--- Selected excerpt Enclosed Below ---

Hayes prevailed against Courtney, winning a largely symbolic $2.3 billion jury award, which a judge later reduced to $315 million.
She died in December 2007 of complications from cancer.
Although lawyers defending the drug companies have not filed their response, which is due in July, Monday’s pleading noted that they previously have argued that Hayes received the best settlement simply because she had the best case, both from medical and financial perspectives.
Kansas City lawyer Arthur Benson, who filed the appeals court brief, declined to comment on it Wednesday. A lawyer for for Lilly declined comment. An attorney representing Squibb could not be reached.
A spokeswoman for Lilly said Wednesday that the settlement process was fair and that all of the original plaintiffs had been represented by counsel.
“All parties agreed that the specifics of the original settlement would remain confidential,” said Carla Cox, director of Lilly Oncology Communications. “The original settlement was agreed to by all parties and approved by the court.”
Authorities arrested Courtney, now 60, in 2001 after an oncologist for whom he mixed cancer drugs had some samples tested and discovered that they had been watered down. He pleaded guilty early the next year to adulterating cancer drugs he prepared for 34 patients between March and June 2001.
Courtney later told law enforcement that he had been diluting chemotherapy drugs since at least 1992 and that he had diluted scores of other drugs as well. He is serving a 30-year federal prison term and is not eligible for release until November 2027.
His drug-dilution scheme sparked the biggest mass-tort litigation in Jackson County since the Hyatt Regency skywalks collapse in 1981.
An important complaint among 23 parties who last year asked to reopen the case is that they received too little information a decade ago to make an informed decision about whether their settlements were fair.
The appeals court filing said victims and their families never were told details of a “points system” that so-called special masters, appointed by the judge, used to score their claims. Special masters are authorities — experts or even judges — appointed by a judge in a case to assure that his orders are followed carefully.
Although details of the points system remain unclear, lawyers said in the filing that it could have skewed settlement amounts.

--- End of Enclosed Selected excerpt ---
--- Extracted information Enclosed Below ---

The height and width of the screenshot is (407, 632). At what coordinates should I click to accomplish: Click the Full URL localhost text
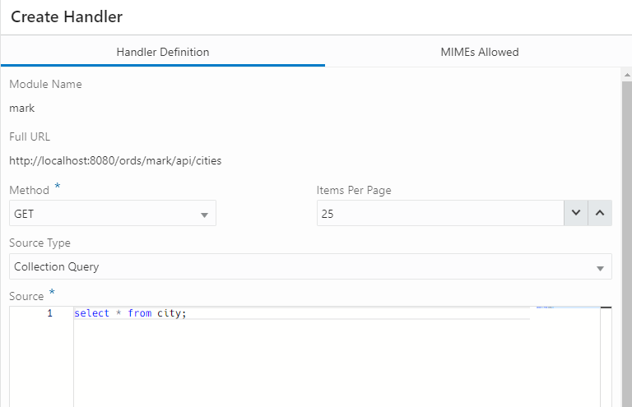click(x=115, y=160)
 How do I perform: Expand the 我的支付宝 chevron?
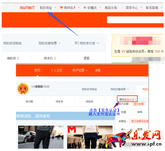(98, 43)
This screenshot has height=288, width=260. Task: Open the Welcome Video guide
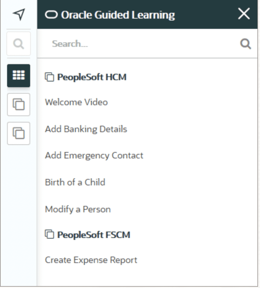pos(76,102)
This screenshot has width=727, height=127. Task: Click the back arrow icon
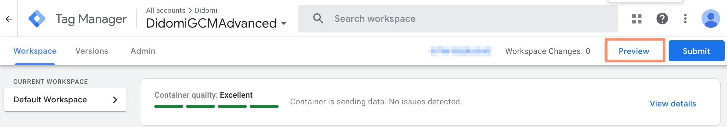pos(9,19)
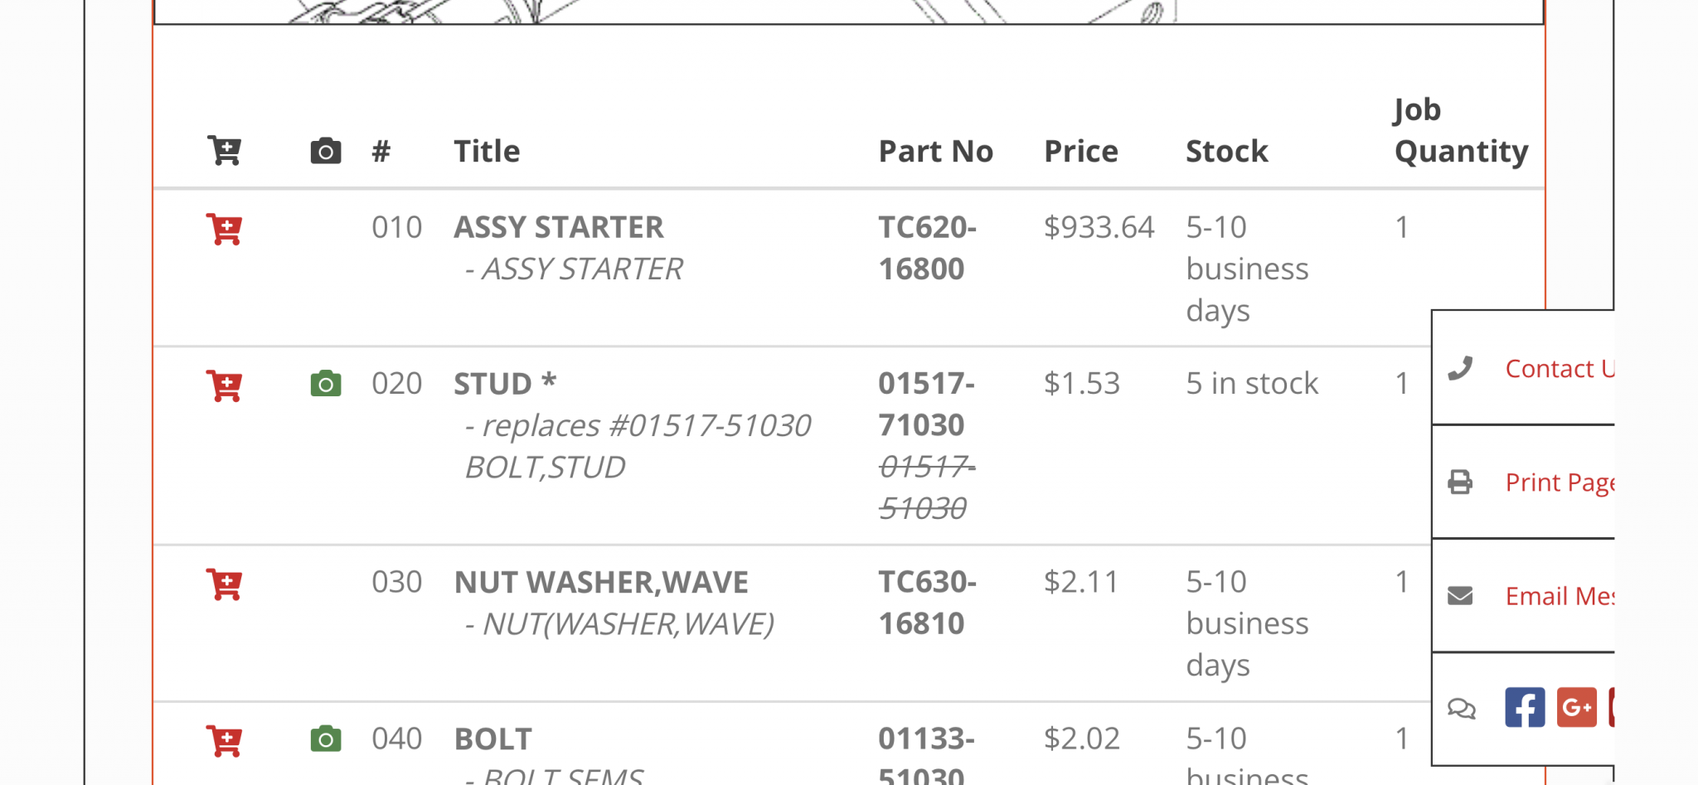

--- End of Enclosed Extracted information ---

Check your understanding:
[1] In the article on the cancer-drug dilution case, what prison term is Courtney serving?
[2] Decide whether each statement below agrees with the article on the cancer-drug dilution case, and quote the words that settle it: (a) A judge cut Hayes's jury award to $315 million. (b) Courtney was arrested after a pharmacist had some samples tested. (c) Twenty-three parties asked last year to reopen the case.
[3] Go on with the article on the cancer-drug dilution case from the point where it stops.

Results for the exercise:
[1] A 30-year federal prison term.

[2]
(a) Yes: "which a judge later reduced to $315 million."
(b) No: "after an oncologist for whom he mixed cancer drugs had some samples tested"
(c) Yes: "23 parties who last year asked to reopen the case"

[3]
The 34 victims whom Courtney specifically identified in his plea agreement received points that were worth about $6,200 for that distinction. But a victim having a spouse received points worth $40,000, the filing alleged.
A victim who received diluted chemotherapy drugs after 1998, the year in which plaintiff’s lawyers said drug companies somehow were “on notice” about his dilutions, could receive up to 500 points, worth about $100,000, in the scoring. But having many children could net a claimant up to $200,000, this week’s filing alleged.
“When the time came for claimants to object to their awards, the only information they had was a single number representing the court-determined dollar amount for their cases, without knowledge of how this figure was reached or whether it was fair compared to similar cases,” Monday’s filing said.
Lilly was not involved in the apportionment process, Cox said.
“It is important to note that Lilly had no say in how the funds were distributed,” she said.
Much detail about the settlements has remained under court seal for a decade. When a small minority of Courtney’s victims and their families sought to reopen the case last year, drug company lawyers strenuously argued that those records should remain secret.
In November, a Jackson County judge denied the victims’ request to reopen the settlement in a sealed order, but said many of the arguments needed review by an appeals court.
The Missouri Western District Court of Appeals has scheduled oral arguments for July 17.
The filing Monday is not likely to signal a new openness about the case. After receiving a request from Benson on Wednesday, the court restricted public access to the filing, effectively putting the document under seal.